Today was a day off farm touring as we head from Arable Argentina to Paraguay - we were under strict instructions from Dan Simms to go to the Iguazu falls. The largest falls in the world - they create the border from Brazil to Argentina. You can view them from either side but the Argentinian one is supposed to be the most spectacular - and it certainly lived up to it. 100% humidity and 45 degrees but well worth it -we were both after the lastest new diet craze and this is sure to do it having walked about 5km's in these 'juicy' conditions - in long clothes and swamped in mozzi repellant and sun cream - painting a nice picture eh?
This was all topped off on our way home by our first tropical storm which cleared the air nicely. -Got a little bit exciting though when the bus drivers windscreen wipers stopped working - he wasn't worried, just went a bit faster.
The water at the falls was once clear -now it is reddy brown like all the water we have seen in South America - why? since they have been clearing the rainforest in Brazil all the water flowing from their has picked up soil along the way -soil which used to be held by the forest cover and is now washed away every time there is rainfall, washing it's way through the continent, silting and clouding up every water way it passes through. -Soil erosion on a truly MASSIVE scale.

There was plenty of wildlife to see at the falls, from the swallows flying through the sheets of water to the spectacular aray of butterflies and lizards, even two inch long ants - fancy those in your pants?
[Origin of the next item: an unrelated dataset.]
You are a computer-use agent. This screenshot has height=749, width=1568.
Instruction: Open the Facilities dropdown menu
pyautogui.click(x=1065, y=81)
The north of Argentina (where we are now) is very tropical, growing all sorts of fruits -mangoes, limes, pineapples, olives, tomatoes etc. It has a very warm and humid climate and makes booking a hostel with a swimming pool a necessity! We head for Paraquay tommorrow, another long bus journey to the capital - Asuncion and from there out to the Mennonite farming colonies - a group of farmers who have successfully tammed some of the harshest farmland on earth.